Decoding unit, the characteristic vector sequence that Audio Processing Unit processing obtains and the weighting FST Q of storage unit all deliver to decoding unit, decoding unit is used weighting FST Q to use Viterbi algorithm to carry out decode operation to the corresponding characteristic vector sequence of user speech, consider after pause sound sil wherein, obtain characteristic vector sequence to the α that aligns of the corresponding aligned phoneme sequence that comprises pause sound of the text with producing weighting FST Q, the aligned phoneme sequence that this decoding obtains is: { sil, p 1, sil, p 2, sil, p 3, sil ..., p (M-1), sil, p m, sil}, the count vector of this alignment α
β={ns 0,n 1,ns 1,n 2,ns 2,n 3,ns 3,...,n (M-1),ns (M-1),n M,ns M};
Wherein, sil represents the sound that pauses, n iexpression is corresponding to the quantity of the frame of i phoneme, ns iexpression is corresponding to the quantity of the frame of i+1 pause sound, M is the quantity of the phoneme that comprises in this sample text, the above-mentioned decode procedure based on weighting FST Q and Viterbi algorithm, when providing and aliging, has also provided the corresponding HMM state of each proper vector;
Pronunciation quality evaluating unit, calculates the goodness of fit between each phoneme and its characteristic of correspondence vector or proper vector group to evaluate the phoneme massfraction of the voice quality of user on each phoneme.

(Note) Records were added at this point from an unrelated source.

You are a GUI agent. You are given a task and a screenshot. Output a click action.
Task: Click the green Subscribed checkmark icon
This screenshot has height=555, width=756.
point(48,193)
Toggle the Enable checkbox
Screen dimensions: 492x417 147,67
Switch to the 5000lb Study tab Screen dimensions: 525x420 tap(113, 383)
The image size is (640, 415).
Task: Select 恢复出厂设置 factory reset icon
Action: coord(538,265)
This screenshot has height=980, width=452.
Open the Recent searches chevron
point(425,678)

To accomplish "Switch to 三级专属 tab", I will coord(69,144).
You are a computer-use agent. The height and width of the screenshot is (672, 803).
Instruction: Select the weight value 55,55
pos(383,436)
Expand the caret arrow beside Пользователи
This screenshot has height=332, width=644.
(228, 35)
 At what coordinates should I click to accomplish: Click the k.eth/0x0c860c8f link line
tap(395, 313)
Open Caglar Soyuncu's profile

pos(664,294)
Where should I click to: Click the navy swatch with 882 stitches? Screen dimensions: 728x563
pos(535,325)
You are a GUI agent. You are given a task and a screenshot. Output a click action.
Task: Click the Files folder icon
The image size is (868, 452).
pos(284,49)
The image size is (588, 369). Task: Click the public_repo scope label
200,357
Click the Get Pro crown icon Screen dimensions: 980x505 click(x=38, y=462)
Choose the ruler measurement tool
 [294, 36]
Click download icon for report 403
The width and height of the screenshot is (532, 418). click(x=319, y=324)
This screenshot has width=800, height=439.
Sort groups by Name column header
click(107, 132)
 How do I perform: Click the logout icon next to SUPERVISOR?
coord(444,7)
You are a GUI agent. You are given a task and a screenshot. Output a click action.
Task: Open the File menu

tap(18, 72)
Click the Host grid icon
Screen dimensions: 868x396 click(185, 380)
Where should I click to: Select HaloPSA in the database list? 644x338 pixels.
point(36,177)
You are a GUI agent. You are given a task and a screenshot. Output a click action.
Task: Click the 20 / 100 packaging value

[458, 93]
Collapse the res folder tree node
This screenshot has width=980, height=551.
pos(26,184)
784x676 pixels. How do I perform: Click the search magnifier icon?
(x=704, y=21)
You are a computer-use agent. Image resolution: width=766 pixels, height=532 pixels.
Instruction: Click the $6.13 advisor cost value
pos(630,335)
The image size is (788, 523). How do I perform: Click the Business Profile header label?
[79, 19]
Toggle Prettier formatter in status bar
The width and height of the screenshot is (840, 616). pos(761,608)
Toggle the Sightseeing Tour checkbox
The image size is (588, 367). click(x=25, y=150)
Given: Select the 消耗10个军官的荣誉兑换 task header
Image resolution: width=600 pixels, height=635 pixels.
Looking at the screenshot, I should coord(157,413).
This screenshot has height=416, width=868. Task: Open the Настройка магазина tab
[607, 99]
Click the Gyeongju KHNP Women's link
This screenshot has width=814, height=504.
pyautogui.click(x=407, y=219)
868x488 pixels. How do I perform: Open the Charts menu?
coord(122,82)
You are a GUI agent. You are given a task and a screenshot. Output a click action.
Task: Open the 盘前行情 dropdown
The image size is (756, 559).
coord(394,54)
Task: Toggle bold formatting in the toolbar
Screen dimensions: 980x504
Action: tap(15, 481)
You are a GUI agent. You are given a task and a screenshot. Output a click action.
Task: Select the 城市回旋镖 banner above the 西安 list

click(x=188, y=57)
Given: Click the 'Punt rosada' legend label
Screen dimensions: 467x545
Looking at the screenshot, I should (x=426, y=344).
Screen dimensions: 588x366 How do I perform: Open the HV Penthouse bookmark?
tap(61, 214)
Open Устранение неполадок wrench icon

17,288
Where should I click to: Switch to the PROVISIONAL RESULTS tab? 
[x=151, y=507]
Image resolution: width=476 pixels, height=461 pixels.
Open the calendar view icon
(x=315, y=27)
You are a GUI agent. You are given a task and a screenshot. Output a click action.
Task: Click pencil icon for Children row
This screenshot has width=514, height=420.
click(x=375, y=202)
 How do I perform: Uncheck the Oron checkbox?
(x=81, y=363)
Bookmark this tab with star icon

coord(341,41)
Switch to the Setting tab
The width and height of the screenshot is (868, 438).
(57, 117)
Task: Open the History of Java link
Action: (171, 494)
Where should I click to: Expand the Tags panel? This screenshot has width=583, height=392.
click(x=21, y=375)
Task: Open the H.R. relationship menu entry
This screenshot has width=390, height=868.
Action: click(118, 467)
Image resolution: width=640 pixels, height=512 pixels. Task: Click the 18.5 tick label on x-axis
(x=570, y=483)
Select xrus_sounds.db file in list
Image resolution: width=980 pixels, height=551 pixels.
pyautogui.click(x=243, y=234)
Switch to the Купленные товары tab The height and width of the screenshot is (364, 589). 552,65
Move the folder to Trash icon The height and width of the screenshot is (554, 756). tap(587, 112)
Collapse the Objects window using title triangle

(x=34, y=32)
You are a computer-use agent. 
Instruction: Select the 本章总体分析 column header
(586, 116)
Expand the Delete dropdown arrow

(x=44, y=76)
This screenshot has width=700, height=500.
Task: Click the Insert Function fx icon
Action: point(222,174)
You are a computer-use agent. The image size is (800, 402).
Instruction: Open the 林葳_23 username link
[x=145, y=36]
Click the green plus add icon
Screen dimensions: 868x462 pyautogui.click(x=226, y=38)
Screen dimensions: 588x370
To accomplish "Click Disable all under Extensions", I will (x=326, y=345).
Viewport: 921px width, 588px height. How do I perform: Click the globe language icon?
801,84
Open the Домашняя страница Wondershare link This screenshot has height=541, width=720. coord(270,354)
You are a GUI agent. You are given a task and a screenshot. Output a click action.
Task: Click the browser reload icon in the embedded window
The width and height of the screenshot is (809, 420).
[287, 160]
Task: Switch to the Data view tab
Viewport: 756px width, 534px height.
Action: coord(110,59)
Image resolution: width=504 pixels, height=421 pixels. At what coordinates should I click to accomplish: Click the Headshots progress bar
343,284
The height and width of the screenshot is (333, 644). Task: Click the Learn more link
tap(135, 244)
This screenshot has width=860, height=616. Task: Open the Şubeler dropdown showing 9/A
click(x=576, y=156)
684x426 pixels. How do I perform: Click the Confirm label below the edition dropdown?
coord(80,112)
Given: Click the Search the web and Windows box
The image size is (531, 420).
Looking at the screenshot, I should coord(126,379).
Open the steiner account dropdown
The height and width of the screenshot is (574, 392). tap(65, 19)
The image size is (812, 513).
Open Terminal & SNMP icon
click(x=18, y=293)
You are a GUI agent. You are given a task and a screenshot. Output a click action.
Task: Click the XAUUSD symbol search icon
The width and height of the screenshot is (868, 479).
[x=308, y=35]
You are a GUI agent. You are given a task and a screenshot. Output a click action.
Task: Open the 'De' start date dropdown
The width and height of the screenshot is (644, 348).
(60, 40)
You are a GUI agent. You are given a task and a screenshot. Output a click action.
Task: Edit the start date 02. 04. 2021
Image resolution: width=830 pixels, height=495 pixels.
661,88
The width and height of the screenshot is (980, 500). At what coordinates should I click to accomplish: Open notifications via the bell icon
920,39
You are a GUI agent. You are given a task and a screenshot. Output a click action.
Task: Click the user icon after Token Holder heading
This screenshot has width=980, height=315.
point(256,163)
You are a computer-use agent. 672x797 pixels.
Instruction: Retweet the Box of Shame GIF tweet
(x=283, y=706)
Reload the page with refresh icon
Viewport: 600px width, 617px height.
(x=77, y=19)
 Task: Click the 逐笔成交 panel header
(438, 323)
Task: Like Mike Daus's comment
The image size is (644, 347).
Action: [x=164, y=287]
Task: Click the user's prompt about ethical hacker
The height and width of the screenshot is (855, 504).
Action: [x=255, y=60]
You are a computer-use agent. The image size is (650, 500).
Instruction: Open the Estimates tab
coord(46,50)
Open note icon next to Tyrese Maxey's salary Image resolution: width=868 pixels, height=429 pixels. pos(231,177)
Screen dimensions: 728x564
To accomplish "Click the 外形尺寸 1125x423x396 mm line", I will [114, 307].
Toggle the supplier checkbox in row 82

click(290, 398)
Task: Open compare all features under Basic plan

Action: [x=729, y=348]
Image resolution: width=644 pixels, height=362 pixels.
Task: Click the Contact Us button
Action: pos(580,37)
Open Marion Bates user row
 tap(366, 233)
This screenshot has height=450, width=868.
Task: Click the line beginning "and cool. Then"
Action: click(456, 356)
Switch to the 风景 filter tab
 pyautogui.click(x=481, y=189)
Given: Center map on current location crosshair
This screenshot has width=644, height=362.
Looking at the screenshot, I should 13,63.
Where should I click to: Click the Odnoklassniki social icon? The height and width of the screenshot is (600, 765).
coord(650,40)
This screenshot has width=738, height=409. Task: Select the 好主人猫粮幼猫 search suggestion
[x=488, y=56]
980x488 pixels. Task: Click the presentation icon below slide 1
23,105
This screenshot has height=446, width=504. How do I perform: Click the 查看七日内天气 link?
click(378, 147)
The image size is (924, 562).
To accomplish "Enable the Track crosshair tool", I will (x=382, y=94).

Its course of work please see above about the description of the spoken evaluation method of low-power consumption of the phoneme level without standard pronunciation.
With reference to Fig. 6, the corresponding weighting FST of its Chinese version 1 Q 1, the corresponding weighting FST of text 2 Q 2... thereby each text has its corresponding Q.Weighting FST H wherein, C, L obtain through training in advance, and because process minimizes and deterministic operation, the Q generating for each given text is less, can more easily download or be stored to terminal.For Fig. 6, it should be noted that, for different texts, the weighting FST H of its use, C, L are that precondition is good, and are all identical, in figure, just symbolically show two terminals, in fact terminal quantity is not limit.
The present invention has following beneficial effect:
(1) without standard pronunciation, can be widely used in and there is no the evaluation of standard pronunciation and defect diagonsis scene, for example, the evaluation to the dialogue under language learner's natural scene or statement, and the diagnosis of the language proficiency in natural situation to language disorder.
(2) heavy computing is all carried out at server end: comprise and produce weighting FST H, C, L, and produce the weighting FST Q that phoneme of speech sound alignment relies on, with reference to Fig. 6, can understand this advantage of the present invention.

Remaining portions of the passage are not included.